After graduating from high school, Beglaryan entered the Faculty of International Relations at Yerevan State University, where he completed a bachelor's degree in political science in 2010. Through student exchange programs, he studied in Greece, the UK, the US, the Czech Republic, and Switzerland. Artak planned to study at the Diplomatic School of the Ministry of Foreign Affairs of Armenia, but was denied admission to the exams, citing his blindness. Ultimately, in 2018, he completed his postgraduate studies at the National Defense Research University of the Ministry of Defense of the Republic of Armenia, defending his dissertation on the topic "Features of the process of formation and development of the political system in the Republic of Artsakh".

==Social and political activities==
During his studies, Beglaryan became one of the initiators of the "Learn Armenia" club, which organized hiking trips. In addition, in Nagorno-Karabakh, he founded the public organization "Kamk" ("Will"), which conducted educational events. He was a member of the youth parliament at the National Assembly of the Nagorno-Karabakh Republic (2011–2012). At the age of 24, he climbed Mount Ararat with a group of 15 people.

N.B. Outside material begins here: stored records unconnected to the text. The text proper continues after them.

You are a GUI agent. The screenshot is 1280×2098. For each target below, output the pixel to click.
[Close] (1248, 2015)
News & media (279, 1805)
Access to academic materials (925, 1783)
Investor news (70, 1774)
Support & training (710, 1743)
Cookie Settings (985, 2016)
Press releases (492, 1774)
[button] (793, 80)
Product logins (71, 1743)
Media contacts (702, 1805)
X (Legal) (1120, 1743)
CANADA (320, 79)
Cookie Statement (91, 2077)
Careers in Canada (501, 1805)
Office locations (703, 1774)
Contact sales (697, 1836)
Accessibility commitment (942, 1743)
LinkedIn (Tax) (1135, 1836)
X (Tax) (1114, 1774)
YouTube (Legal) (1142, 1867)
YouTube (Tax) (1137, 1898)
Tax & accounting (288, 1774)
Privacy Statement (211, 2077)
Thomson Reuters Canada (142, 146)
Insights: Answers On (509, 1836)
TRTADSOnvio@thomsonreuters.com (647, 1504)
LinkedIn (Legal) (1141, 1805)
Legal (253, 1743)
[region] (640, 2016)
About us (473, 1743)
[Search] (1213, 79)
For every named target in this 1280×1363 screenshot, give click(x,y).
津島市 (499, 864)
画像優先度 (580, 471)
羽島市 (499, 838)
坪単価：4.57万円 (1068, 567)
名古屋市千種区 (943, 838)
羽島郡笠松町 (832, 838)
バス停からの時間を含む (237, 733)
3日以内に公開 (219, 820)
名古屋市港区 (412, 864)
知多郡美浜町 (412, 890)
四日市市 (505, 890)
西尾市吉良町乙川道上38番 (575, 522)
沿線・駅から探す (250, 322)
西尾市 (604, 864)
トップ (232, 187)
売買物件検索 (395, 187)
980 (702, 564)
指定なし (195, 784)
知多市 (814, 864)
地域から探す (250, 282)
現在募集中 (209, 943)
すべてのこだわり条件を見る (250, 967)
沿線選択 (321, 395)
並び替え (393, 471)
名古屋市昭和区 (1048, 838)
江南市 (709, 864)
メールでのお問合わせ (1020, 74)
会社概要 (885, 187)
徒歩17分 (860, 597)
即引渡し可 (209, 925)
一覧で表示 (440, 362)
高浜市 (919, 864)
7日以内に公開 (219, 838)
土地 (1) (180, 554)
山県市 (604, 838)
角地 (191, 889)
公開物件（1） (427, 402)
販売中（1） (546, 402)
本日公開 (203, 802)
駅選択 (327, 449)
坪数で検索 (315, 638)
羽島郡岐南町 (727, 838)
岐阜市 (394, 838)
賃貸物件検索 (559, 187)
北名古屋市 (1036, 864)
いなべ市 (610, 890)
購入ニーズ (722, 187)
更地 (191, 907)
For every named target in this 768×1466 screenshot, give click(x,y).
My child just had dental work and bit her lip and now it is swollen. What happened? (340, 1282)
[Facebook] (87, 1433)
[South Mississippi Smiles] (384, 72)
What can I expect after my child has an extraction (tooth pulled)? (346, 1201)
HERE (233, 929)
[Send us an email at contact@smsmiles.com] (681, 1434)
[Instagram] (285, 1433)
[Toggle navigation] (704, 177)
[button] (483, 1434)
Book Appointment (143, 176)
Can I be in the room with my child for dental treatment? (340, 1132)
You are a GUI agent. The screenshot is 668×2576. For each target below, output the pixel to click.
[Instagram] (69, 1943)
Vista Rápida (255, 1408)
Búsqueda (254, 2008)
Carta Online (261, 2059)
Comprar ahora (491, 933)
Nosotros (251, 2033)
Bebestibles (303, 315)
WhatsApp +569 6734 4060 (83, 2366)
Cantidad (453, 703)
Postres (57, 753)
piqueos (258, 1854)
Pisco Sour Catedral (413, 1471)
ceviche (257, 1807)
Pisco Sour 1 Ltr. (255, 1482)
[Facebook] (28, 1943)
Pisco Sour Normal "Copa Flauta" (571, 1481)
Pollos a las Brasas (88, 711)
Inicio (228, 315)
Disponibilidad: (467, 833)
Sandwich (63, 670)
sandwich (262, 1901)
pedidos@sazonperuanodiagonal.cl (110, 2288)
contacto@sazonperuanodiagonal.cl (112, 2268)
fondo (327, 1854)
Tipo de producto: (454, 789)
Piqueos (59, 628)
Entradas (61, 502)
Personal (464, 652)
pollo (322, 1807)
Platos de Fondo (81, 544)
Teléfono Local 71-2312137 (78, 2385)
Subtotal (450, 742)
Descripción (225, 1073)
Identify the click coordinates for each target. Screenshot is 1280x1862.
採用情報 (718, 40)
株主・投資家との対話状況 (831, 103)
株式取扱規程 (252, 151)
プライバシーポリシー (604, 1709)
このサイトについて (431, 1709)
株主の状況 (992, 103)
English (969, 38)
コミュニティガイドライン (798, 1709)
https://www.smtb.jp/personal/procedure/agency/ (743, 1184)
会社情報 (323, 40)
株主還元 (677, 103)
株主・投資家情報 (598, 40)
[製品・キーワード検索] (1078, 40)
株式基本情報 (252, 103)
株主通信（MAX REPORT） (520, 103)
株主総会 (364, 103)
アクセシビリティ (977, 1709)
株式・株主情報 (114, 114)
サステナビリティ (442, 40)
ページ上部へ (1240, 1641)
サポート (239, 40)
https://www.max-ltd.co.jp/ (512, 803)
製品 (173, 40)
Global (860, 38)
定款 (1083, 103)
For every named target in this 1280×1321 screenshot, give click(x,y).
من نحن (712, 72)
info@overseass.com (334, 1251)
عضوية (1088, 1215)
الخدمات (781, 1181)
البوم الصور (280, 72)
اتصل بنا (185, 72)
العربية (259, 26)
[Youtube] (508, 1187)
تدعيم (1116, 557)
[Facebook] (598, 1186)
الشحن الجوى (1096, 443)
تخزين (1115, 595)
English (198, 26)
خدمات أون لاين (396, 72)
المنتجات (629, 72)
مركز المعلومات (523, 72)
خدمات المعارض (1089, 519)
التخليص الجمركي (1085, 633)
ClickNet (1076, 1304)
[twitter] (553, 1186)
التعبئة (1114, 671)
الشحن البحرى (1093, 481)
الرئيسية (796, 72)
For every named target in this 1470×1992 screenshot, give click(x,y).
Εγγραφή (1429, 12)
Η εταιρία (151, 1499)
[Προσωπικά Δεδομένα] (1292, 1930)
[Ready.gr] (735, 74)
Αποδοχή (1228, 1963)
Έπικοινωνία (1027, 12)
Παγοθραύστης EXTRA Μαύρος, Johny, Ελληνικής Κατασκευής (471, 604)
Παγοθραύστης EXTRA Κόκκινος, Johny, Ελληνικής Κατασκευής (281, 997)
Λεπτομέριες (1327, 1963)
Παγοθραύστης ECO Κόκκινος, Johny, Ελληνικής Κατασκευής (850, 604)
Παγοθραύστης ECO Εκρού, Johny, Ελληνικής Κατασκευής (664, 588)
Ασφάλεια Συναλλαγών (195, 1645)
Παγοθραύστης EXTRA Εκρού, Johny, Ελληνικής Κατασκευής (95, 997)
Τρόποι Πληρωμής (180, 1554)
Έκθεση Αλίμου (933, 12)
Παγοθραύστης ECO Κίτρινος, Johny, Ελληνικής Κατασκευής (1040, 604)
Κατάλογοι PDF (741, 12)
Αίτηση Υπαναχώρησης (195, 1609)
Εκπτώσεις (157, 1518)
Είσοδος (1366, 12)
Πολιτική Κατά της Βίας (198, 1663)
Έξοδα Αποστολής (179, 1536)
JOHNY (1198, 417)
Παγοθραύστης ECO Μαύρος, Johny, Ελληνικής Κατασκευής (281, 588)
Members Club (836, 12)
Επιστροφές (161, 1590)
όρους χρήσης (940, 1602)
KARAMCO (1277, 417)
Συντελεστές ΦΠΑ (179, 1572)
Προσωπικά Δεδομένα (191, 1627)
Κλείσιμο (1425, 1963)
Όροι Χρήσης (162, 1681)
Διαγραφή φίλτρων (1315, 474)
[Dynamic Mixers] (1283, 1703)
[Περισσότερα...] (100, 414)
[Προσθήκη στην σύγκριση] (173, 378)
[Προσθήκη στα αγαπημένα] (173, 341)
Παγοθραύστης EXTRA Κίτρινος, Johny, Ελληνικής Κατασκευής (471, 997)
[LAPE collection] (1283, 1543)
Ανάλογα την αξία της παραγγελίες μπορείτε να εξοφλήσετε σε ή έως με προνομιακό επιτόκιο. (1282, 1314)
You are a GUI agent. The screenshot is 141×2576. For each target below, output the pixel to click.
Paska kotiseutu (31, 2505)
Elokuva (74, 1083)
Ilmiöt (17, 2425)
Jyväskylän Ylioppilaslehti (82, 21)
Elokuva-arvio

Beglaryan began his career at the Orakarg newspaper, where he worked as a columnist from December 2011 to June 2012. From June to December 2012, he was an analyst at the Artsakh Today Information and Analysis Center. From 2014 to 2018, he was a visiting lecturer at Artsakh State University.

Subsequently, Beglaryan worked with the Prime Minister of the Nagorno-Karabakh Republic, Arayik Harutyunyan. Initially as an assistant (2012–2013), and then as a press secretary (2013–2017). From November 2017 to January 2018, he was an advisor to the State Minister of Artsakh.

Beglaryan founded the youth organization "Artsakhkertum". In 2016, he became a member of the board of trustees of the Shusha Technological University. In 2018, he headed the Union of the Blind of Artsakh.

In February 2018, Beglaryan became the head of the office of the Human Rights Defender of Artsakh. In October 2018, the Free Motherland party and the Motherland faction nominated Beglaryan for the post of Ombudsman of the Nagorno-Karabakh Republic (officially, the Human Rights Defender of Artsakh). As a result of the vote in the National Assembly, 29 out of 33 deputies supported his candidacy. He served in this position from November 2018 to December 2020. In 2019, he delivered a report to the Parliamentary Assembly of the Council of Europe. During the Second Nagorno-Karabakh War, he remained in the unrecognized republic and informed the public about what was happening, as well as assisted international organizations in collecting evidence.

On 24 December 2020, President Arayik Harutyunyan appointed Beglaryan as the head of the Artsakh presidential administration.

On 1 June 2021, Beglaryan was appointed as the State Minister, serving in this position until 3 November 2022. In November 2022, he moved to the position of Advisor to the State Minister, where he served until 31 August 2023.

==Exile==
In the wake of the 2023 Azerbaijani offensive, Beglaryan fled Nagorno-Karabakh and moved to Yerevan.